Balla Sidibé, le monument de la musique sénégalaise, s’est éteint

Balla Sidibé de l'Orchesta Baobab © RFI / E.Sadaka

Le chanteur et pilier du mythique groupe Orchestra Baobab, est décédé le 29 juillet au matin, à l’âge de 78 ans. Il était un pionnier de l’afro-salsa, et de la fusion des musiques sénégalaises et cubaines. Beaucoup d’artistes et acteurs de la communauté artistique lui ont rendu hommage.

Jusqu’au bout, Balla Sidibé aura joué de la musique. La veille de son décès, il était encore en répétitions le 28 juillet avec le reste du groupe d’Orchestra Baobab, qu’il a co-fondé en 1970. "On était ensemble pour préparer la tournée des 50 ans du groupe.
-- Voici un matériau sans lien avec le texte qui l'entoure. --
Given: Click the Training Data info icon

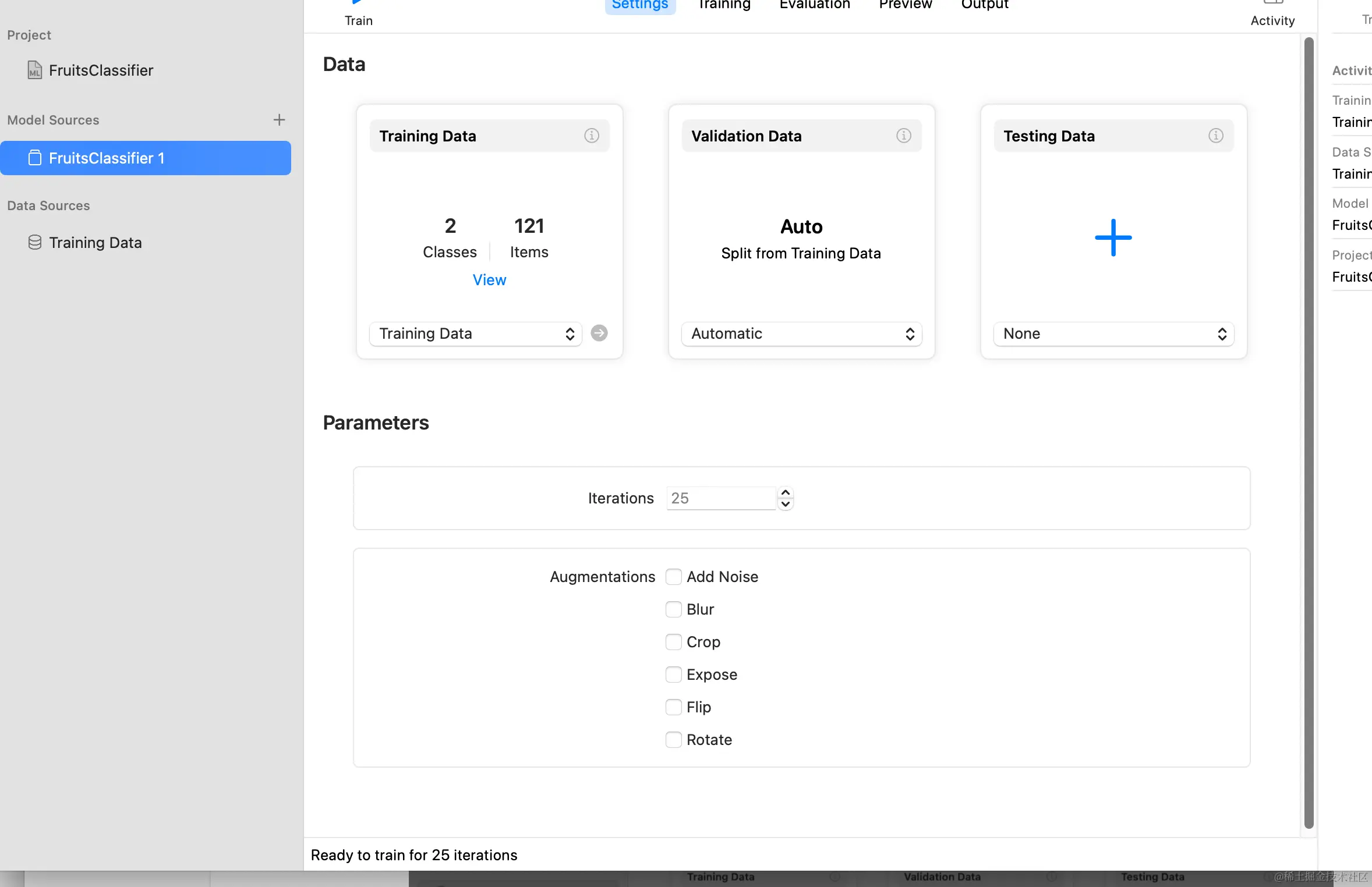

Il se portait bien l’après-midi mais nous avons appris subitement la nouvelle de sa disparition le lendemain matin, ce fut un choc", témoigne le guitariste René Sowatche, dit Boléro, encore ému.

Pour lui, Balla Sidibé était "comme un papa". "C’est lui qui interprétait la plupart du répertoire. Il était un musicien complet qui tenait le rythme, en chantant et en jouant en même temps les timbales ou les claves", est encore impressionné René Sowatche.

Balla Sidibé est membre fondateur d’Orchestra Baobab, avec Ndiouga Dieng, Issa Cissokho, eux aussi décédés, ainsi que Rudy Gomis et Attisso Barthélémy. "Balla Sidibé a eu une grande influence dans les premiers albums. Il a introduit le folklore de sa verte Casamance d’origine à la musique afro-cubaine", se souvient Sanou Mbaye, producteur au Sénégal pour le label Syllart Records, qui a travaillé sur plusieurs albums d’Orchestra Baobab dès les années 1980. 

C’est d’ailleurs Balla Sidibé qui a relancé le groupe au début des années 2000 avec le producteur Nick Gold, directeur du label britannique World Circuit de Buena Vista Social Club de Cuba. Un retour après dix ans d’absence. Le groupe s’était dissout, faute d’avoir réussi à concurrencer le succès de Youssou N’Dour et du mbalax qui était devenu la mode au Sénégal.

"Balla Sidibé était le trait d’union entre les membres du groupe. C’est lui qui gardé la maison quand l’Orchestra Baobab a éclaté pendant un moment. Il était la mémoire vivante du groupe", constate le producteur Sanou Mbaye qui estime que le chanteur n’a fait que des chefs d’œuvre. Pirate's Choice, On verra ça, Specialist in All Styles. Autant d’albums à succès qui contiennent des collaborations avec d’autres grands artistes comme Youssou N’Dour ou le Cubain Ibrahim Ferrer, aujourd'hui décédé.

Et le style musical alliant sonorités cubaines, rythmes africains et des airs de blues et jazz par moments fonctionne bien. Le groupe connait un succès international et part en tournée dans le monde entier. "Balla Sidibé parlait toujours de la défense de notre musique et de notre culture, mélangée à la musique hétéroclite d’Orchestra Baobab. Cela explique sûrement pourquoi cela plait à toutes les oreilles", estime Daniel Gomes, président de l’Association des métiers de la musique au Sénégal (AMS), qui salue son humilité et sa disponibilité. "Pour nous, c’est une référence."

Présenté comme un "sage de la musique sénégalaise", il a marqué des générations par son timbre de voix particulier et par ses mélodies aussi inspirées de la Guinée Bissau ou du Cap Vert. Mais il était aussi reconnu pour son "sérieux, sa ponctualité et son professionnalisme", précise Sanou Mbaye.

Pour Gilles Gueye, trompettiste qui a joué avec Balla Sidibé pendant sept ans, ce monument de la musique sénégalais était aussi un homme "humble, ouvert à la musique" et qui lui a beaucoup appris. "C’était notre aîné. Il nous disait toujours que la passion était la clé pour progresser dans ce métier", se souvient le musicien. Passion que Balla Sidibé a vécu jusqu’aux derniers instants de sa vie.